Family limited partnerships seem like an almost foolproof idea: A client can shield just about any amount of money from creditors while maintaining full control of the assets, and getting tax advantages to boot.
What’s not to like? There’s a reason these vehicles have become so much more popular in recent years.
FLPs were established within the law to help families preserve family owned businesses as they are passed from one generation to the next. Only family members are permitted to share in its assets.
The structure is simple: The grantor places assets into the FLP, which are divided into two classes of stock. One class is issued to general partners; and the second class to limited partners (generally the next generation of the family, or other far-flung family members). The creator of the partnership can retain the general Partnership stock and keep sole control over the buying and selling of assets. The limited partners have virtually no control over the assets — and thus they are reduced in value.
That’s a primary benefit of the FLP: its creation reduces the value of the grantor’s assets for gift and estate tax purposes. Another benefit is that the assets are no longer legally under the control of the grantor, and are thus shielded for the most part from lawsuits, divorce proceedings, and other such takings. And assets within the FLP are not considered testamentary dispositions and pass outside the estates of the Partners.
But they’re not for everyone, and there can be serious pitfalls to an FLP that is carelessly invoked or improperly constructed. The IRS is vigilant about monitoring strategies it deems to be undertaken to evade paying taxes. So for instance, an FLP cannot be created while the client is on a deathbed, since the IRS will consider that to be a last-minute tax-avoidance ploy.
Other concerns to keep in mind:
FLPs can be expensive. In addition to legal costs, the assets put into the FLP must be appraised, making them typically more expensive to set up than other estate planning tools. As more assets are added to the partnership, the appraisal fees will increase as well. The suitable assets are limited. FLPs are designed to own a closely held business and its affiliated real estate, securities, and most other types of investment asset. It’s generally not a good idea to fund them with only stocks or other marketable securities. Personal-use assets such as the grantor’s home are normally not suitable for an FLP. Also, if the FLP is funded with real properties, transfers of more than half of their value could result in serious tax consequences.

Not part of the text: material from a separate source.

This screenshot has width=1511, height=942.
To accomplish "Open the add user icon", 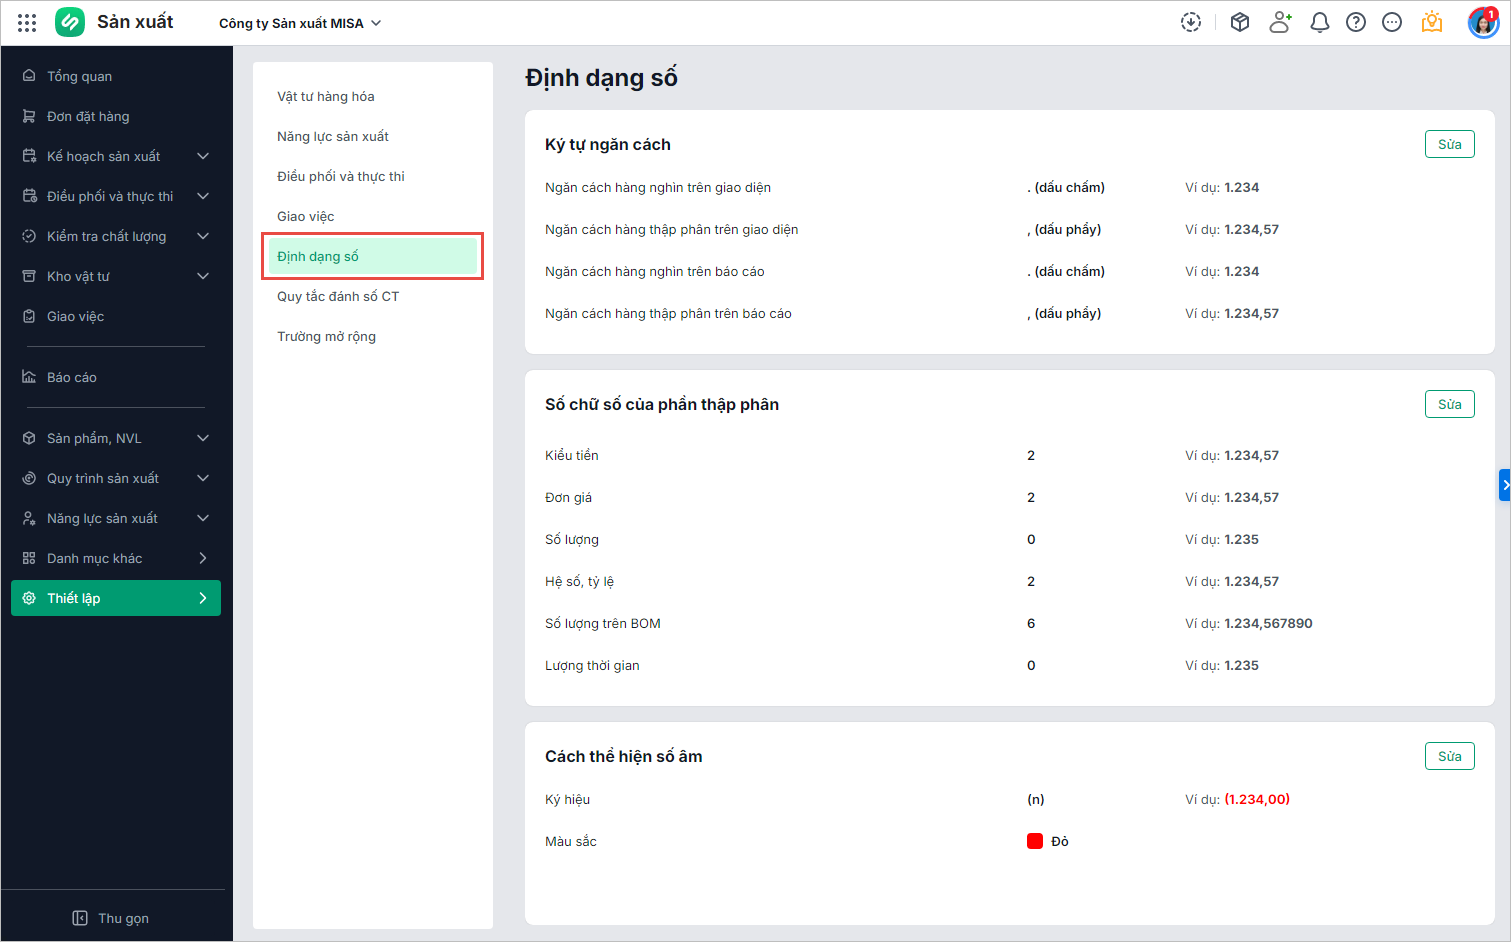I will (x=1280, y=22).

They leave conflicts between children untouched. Some parents may believe that by being in control as the general partners, conflict among the members of the next generation can be ignored. But these problems (such as decisions about whether to sell a family business after the death of the parent founders) can be exacerbated by a family limited partnership, wherein the limited partners exercise no real control and often have future control divided equally. In other words, an FLP shouldn’t be considered a substitute for effective succession planning.